All fatal crash sites will be investigated by an engineer within 72-hours to see if the road is dangerous when a pilot project is rolled out nationally later this year, writes David Labanyi
The plan was drawn up last April by the National Roads Authority, Kilkenny Co Council and the Kilkenny Garda Division to provide an immediate response to engineering issues that may have contributed to a fatal or serious collision.
For the past 12 months a Kilkenny county council engineer has met with the investigating garda at the scene of all fatal or serious crashes in Co Kilkenny within three days of the collision, to discuss whether road engineering was a contributory factor.
Harry Cullen, head of safety at the NRA, said the current system where Garda crash report forms are collated and analysed at the end of the year by the NRA means crash data can often be 18 months old.
"The benefit of the approach we're taking in Co Kilkenny is that the engineer visits the site and can decide if there is a road-related issue. If there is a problem it can be remedied immediately rather than waiting 12 or 18 months for the national data to be analysed.
"It might have a site where a sign has been knocked down and never replaced. Sometimes the remedial work is just hedge-cutting to improve sightlines. "However, the crucial thing is the engineer would know if there was something missing or required that would make that stretch of road safer." To ensure the location of the crash is accurately identified the road engineer brings a GPS box for exact co-ordinates.
This saves valuable time, Mr Cullen says. "Sometimes the garda sketch may not replicate the scene or the junction. Then you have to back to the garda and try and clarify it. If the crash site isn't marked exactly on a map there is a lot of work required to identify exactly where the crash took place. We have to go through hand-written reports and check for inconsistencies."

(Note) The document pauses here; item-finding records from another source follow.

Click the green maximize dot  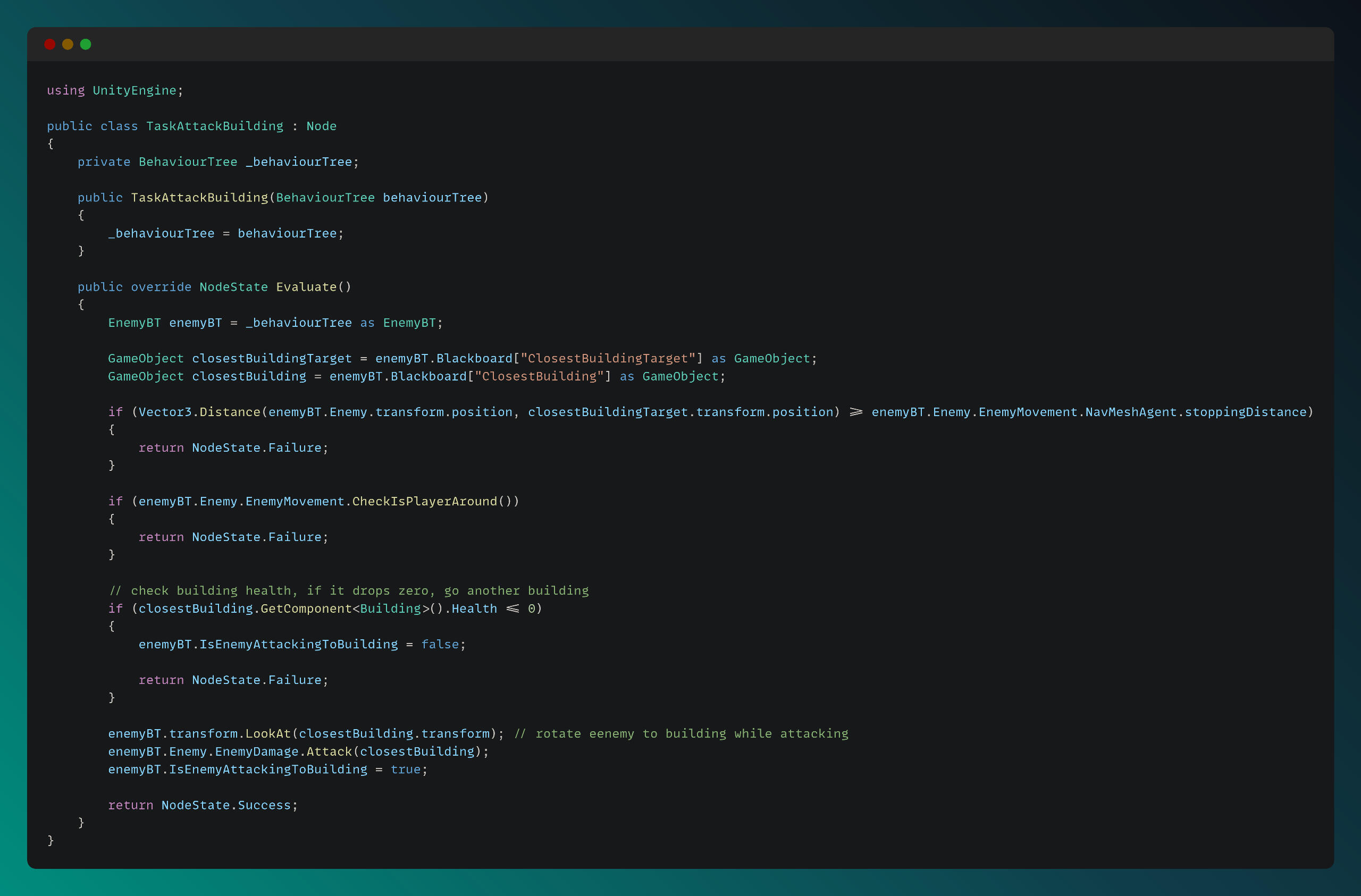point(86,44)
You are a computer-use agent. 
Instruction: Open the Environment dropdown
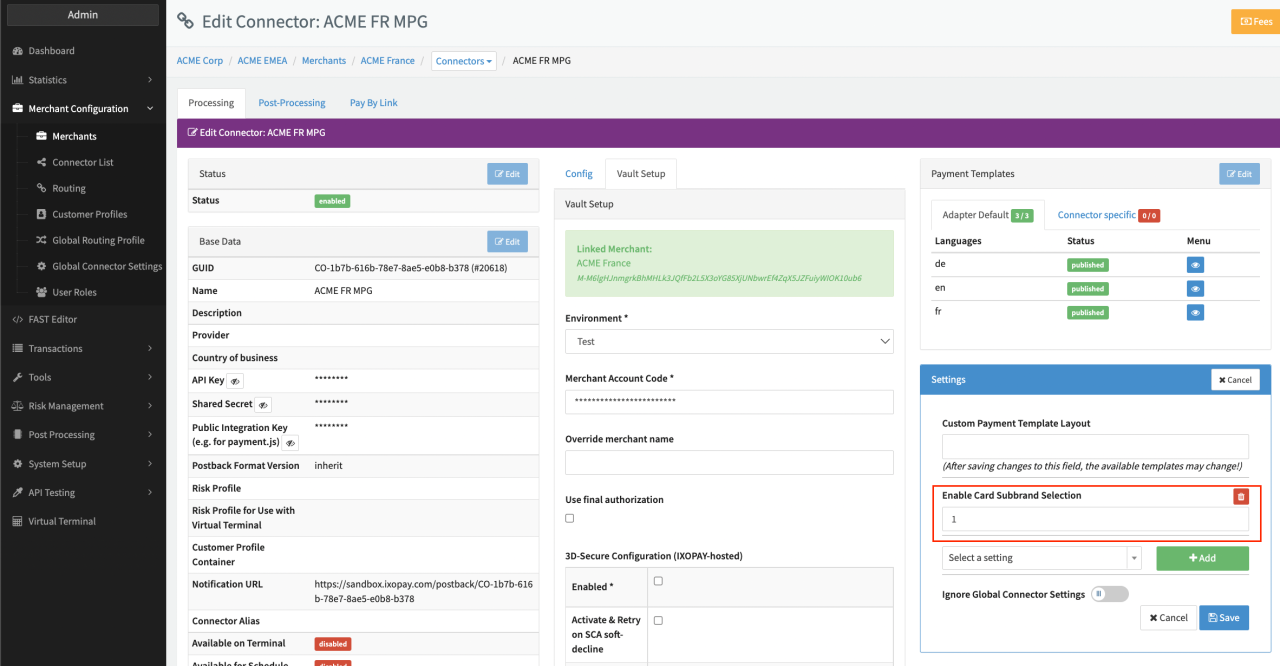click(729, 342)
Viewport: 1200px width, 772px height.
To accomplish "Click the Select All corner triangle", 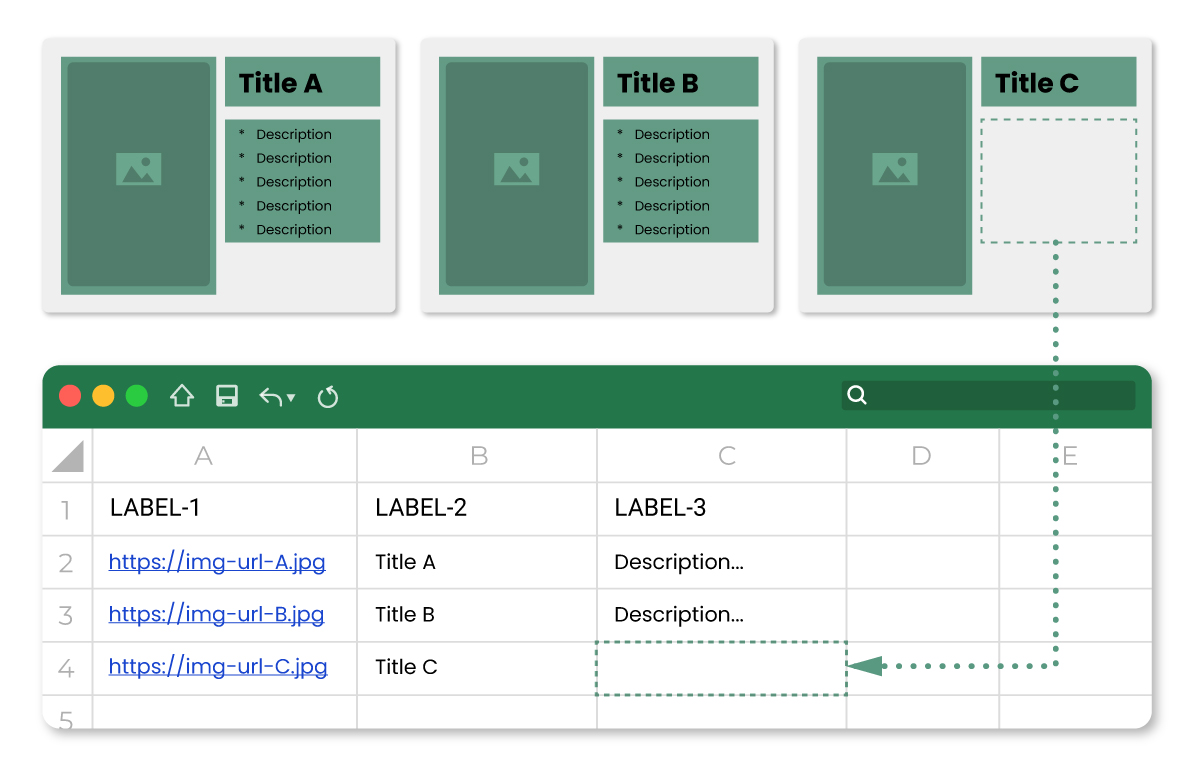I will (67, 456).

The Co Kilkenny scheme cuts out many of these difficulties, Mr Cullen says. A report on the project is currently being complied for the High Level Group on Road Safety and will be submitted within the next two months. Mr Cullen says the report will recommend rolling out the system nationwide. "We need this information. It is critical for us."
However, for a national roll-out to be successful there is one issue that will need to be resolved. "The big problem we have had is meeting the three-day time limit for visiting the crash site.
"It is really difficult, the investigating garda might be working nights, or on a week off. So one of the recommendations is that if the garda who investigated the crash is not available then a stand in garda will be briefed and made available so it doesn't drift on an on."
The pilot is part of a changing road safety remit for the NRA, which will shortly handover much of its road safety research function to the Road Safety Authority. It is also changing its approach to remedial road works.
Mr Cullen says over the next few years the NRA is going "to run out of accident black spots because we are doing so many of them. What we find is that if there is a series of crashes at one junction, you treat it, the crashes move on to the next one".
To counter this, the NRA is planning six "route treatments" that will see the lining, signs and traffic calming measures and junctions all improved together over a stretch of about 30km of road.
"What we are hoping to do is make the road consistent for the driver," says Mr Cullen.
The roads the NRA has selected for route treatment are the N53 from Louth to Monaghan, the N60 from Mayo to Roscommon, the N62 from North Tipperary through Offaly and on to Westmeath, the N69 between Kerry and Limerick, the N72 from Cork to Waterford and the length of the N80.